ENTRIES PROVIDED.
/---

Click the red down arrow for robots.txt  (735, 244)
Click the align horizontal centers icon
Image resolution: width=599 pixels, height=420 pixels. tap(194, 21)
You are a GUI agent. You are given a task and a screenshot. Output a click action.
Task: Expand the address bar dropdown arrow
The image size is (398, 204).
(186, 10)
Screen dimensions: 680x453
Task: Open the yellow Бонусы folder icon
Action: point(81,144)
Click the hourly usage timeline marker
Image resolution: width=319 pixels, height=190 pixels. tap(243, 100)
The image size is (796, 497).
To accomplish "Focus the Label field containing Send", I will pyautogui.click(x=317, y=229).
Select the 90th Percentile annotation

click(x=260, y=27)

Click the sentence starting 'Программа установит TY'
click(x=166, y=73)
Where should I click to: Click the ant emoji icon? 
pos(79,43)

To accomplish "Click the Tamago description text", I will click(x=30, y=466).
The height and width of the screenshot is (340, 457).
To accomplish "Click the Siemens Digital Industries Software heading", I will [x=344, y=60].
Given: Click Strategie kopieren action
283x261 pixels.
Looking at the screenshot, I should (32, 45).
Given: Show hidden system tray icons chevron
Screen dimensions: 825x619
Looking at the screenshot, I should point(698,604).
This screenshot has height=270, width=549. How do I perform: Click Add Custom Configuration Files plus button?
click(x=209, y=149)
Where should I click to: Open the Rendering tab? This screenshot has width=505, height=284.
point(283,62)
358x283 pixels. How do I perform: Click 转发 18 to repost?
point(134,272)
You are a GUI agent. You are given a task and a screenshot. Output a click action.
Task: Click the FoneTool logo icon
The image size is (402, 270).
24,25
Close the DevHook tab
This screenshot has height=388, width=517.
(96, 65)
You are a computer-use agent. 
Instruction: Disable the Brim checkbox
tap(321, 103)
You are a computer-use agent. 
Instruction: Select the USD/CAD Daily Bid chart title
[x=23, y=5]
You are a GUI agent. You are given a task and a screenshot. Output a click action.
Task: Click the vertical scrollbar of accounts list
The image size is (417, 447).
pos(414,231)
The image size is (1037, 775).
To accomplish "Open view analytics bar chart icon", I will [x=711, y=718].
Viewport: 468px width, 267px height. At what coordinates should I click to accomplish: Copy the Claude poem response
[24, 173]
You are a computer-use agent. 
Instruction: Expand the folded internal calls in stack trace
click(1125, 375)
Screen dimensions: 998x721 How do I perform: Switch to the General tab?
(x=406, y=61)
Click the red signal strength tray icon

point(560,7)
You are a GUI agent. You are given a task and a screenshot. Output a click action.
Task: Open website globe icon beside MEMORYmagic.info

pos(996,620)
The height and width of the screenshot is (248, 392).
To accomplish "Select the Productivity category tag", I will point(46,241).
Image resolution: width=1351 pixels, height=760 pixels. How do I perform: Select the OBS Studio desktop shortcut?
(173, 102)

\---

SET TASK.
Rewrite all of the rows above with "GUI agent" changed to "interface agent" and nothing else altered.

FINISHED TASK.
Click the red down arrow for robots.txt  (735, 244)
Click the align horizontal centers icon
Image resolution: width=599 pixels, height=420 pixels. tap(194, 21)
You are a interface agent. You are given a task and a screenshot. Output a click action.
Task: Expand the address bar dropdown arrow
The image size is (398, 204).
(186, 10)
Screen dimensions: 680x453
Task: Open the yellow Бонусы folder icon
Action: point(81,144)
Click the hourly usage timeline marker
Image resolution: width=319 pixels, height=190 pixels. tap(243, 100)
The image size is (796, 497).
To accomplish "Focus the Label field containing Send", I will pyautogui.click(x=317, y=229).
Select the 90th Percentile annotation

click(x=260, y=27)

Click the sentence starting 'Программа установит TY'
click(x=166, y=73)
Where should I click to: Click the ant emoji icon? 
pos(79,43)

To accomplish "Click the Tamago description text", I will click(x=30, y=466).
The height and width of the screenshot is (340, 457).
To accomplish "Click the Siemens Digital Industries Software heading", I will [x=344, y=60].
Given: Click Strategie kopieren action
283x261 pixels.
Looking at the screenshot, I should (32, 45).
Given: Show hidden system tray icons chevron
Screen dimensions: 825x619
Looking at the screenshot, I should point(698,604).
This screenshot has height=270, width=549. How do I perform: Click Add Custom Configuration Files plus button?
click(x=209, y=149)
Where should I click to: Open the Rendering tab? This screenshot has width=505, height=284.
point(283,62)
358x283 pixels. How do I perform: Click 转发 18 to repost?
point(134,272)
You are a interface agent. You are given a task and a screenshot. Output a click action.
Task: Click the FoneTool logo icon
The image size is (402, 270).
24,25
Close the DevHook tab
This screenshot has height=388, width=517.
(96, 65)
You are a computer-use agent. 
Instruction: Disable the Brim checkbox
tap(321, 103)
You are a computer-use agent. 
Instruction: Select the USD/CAD Daily Bid chart title
[x=23, y=5]
You are a interface agent. You are given a task and a screenshot. Output a click action.
Task: Click the vertical scrollbar of accounts list
The image size is (417, 447).
pos(414,231)
The image size is (1037, 775).
To accomplish "Open view analytics bar chart icon", I will [x=711, y=718].
Viewport: 468px width, 267px height. At what coordinates should I click to accomplish: Copy the Claude poem response
[24, 173]
You are a computer-use agent. 
Instruction: Expand the folded internal calls in stack trace
click(1125, 375)
Screen dimensions: 998x721 How do I perform: Switch to the General tab?
(x=406, y=61)
Click the red signal strength tray icon

point(560,7)
You are a interface agent. You are given a task and a screenshot. Output a click action.
Task: Open website globe icon beside MEMORYmagic.info

pos(996,620)
The height and width of the screenshot is (248, 392).
To accomplish "Select the Productivity category tag", I will point(46,241).
Image resolution: width=1351 pixels, height=760 pixels. How do I perform: Select the OBS Studio desktop shortcut?
(173, 102)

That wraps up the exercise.